General Maritime (NYSE: GMR) stumbled badly last year in the timing of its massive Metrostar block tanker acquisition deal. Earlier this year, it made a US$ 200 mio recapitalization agreement with Oaktree Capital for needed funding. Now Genmar management is considering an additional US$ 50 mio ATM share offering for additional liquidity.
Oaktree is well known in shipping for its Beluga takeover. Beluga was a beleaguered German heavy lift company on which Oaktree earlier this year decided to pull the plug, take control of the company, fire the old management with plans to build it up into a major player in the heavy lift market.
Since Oaktree holds a similar share option trigger with Genmar if things do not turn out to their liking, Genmar likely has limited room for much share dilution.

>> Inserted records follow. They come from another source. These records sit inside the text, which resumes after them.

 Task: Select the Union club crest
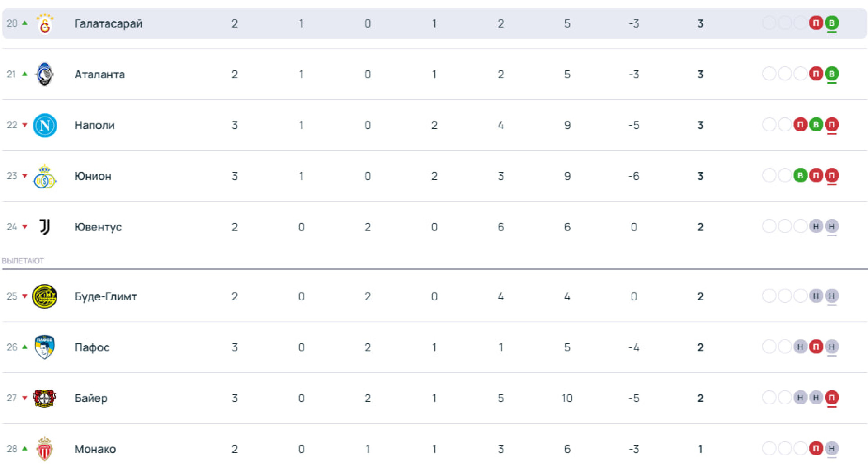pos(45,176)
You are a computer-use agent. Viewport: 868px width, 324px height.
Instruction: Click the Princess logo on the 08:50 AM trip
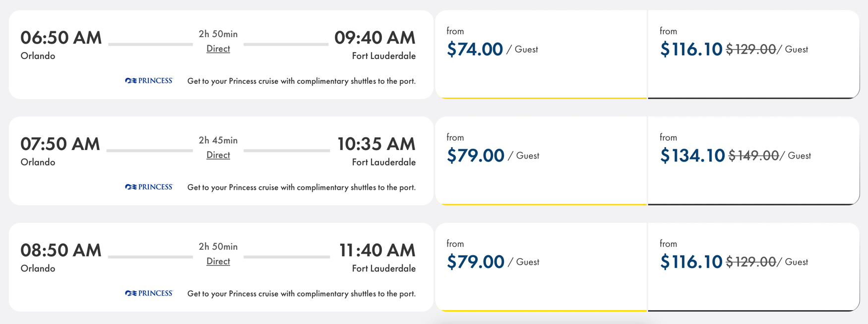pyautogui.click(x=148, y=293)
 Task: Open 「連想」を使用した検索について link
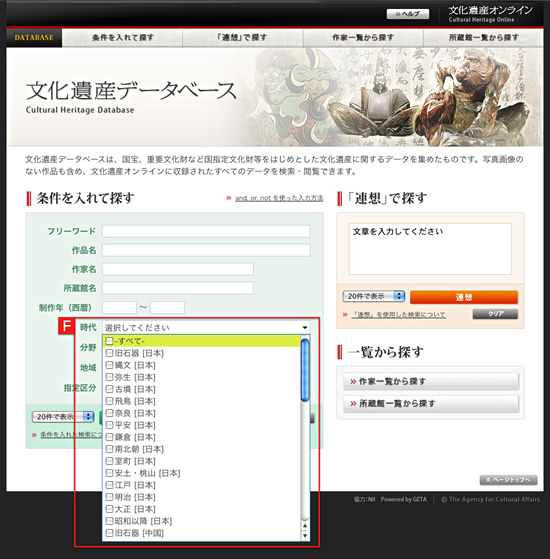coord(399,315)
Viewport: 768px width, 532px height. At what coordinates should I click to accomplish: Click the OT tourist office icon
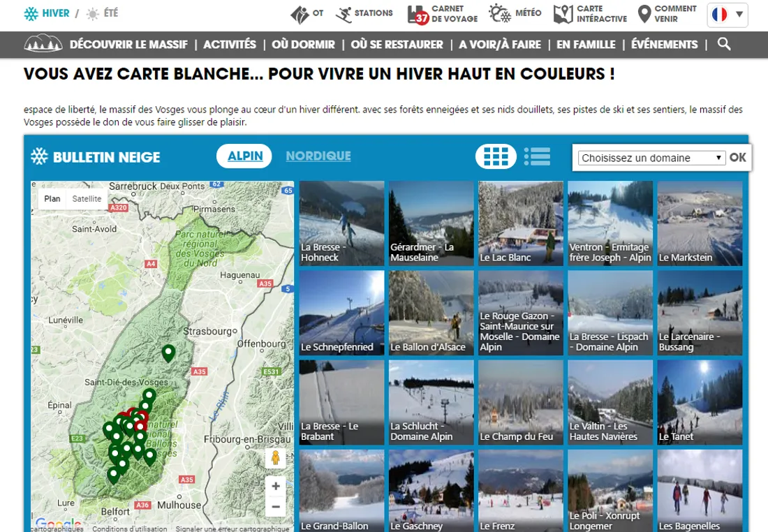(x=300, y=14)
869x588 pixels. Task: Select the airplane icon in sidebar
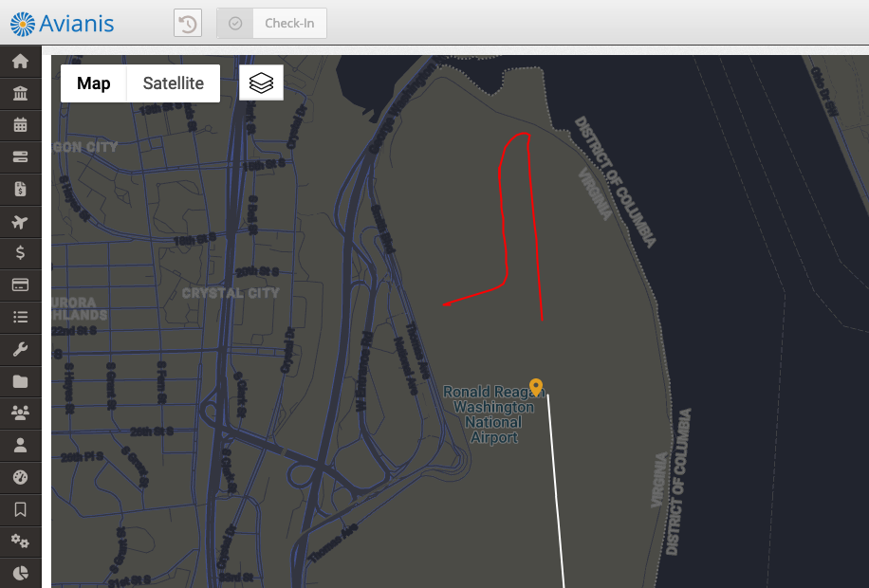(x=20, y=222)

This follow-on offering represents only about 25% of its current US$ 200 mio or so in overall shares value.
Genmar management argues that funds will be used as a safety net as it enters the traditionally softer rates climate of summer. They seem concerned about a loan covenant requiring the tanker owner to maintain a minimum cash balance of US$ 50 mio. It has some cushion on other covenants following the Oaktree injection and a refinancing with lenders, but admitted it was close on the cash benchmark on 31 March at US$ 62 mio.
Genmar was recently downgraded to sell by a major Scandinavian capital markets group. They see a potential for 10% lower asset values implying a 60% reduction in NAV. The company suffers very high gearing and 36% of its debt is financed at a cost of 12% or more.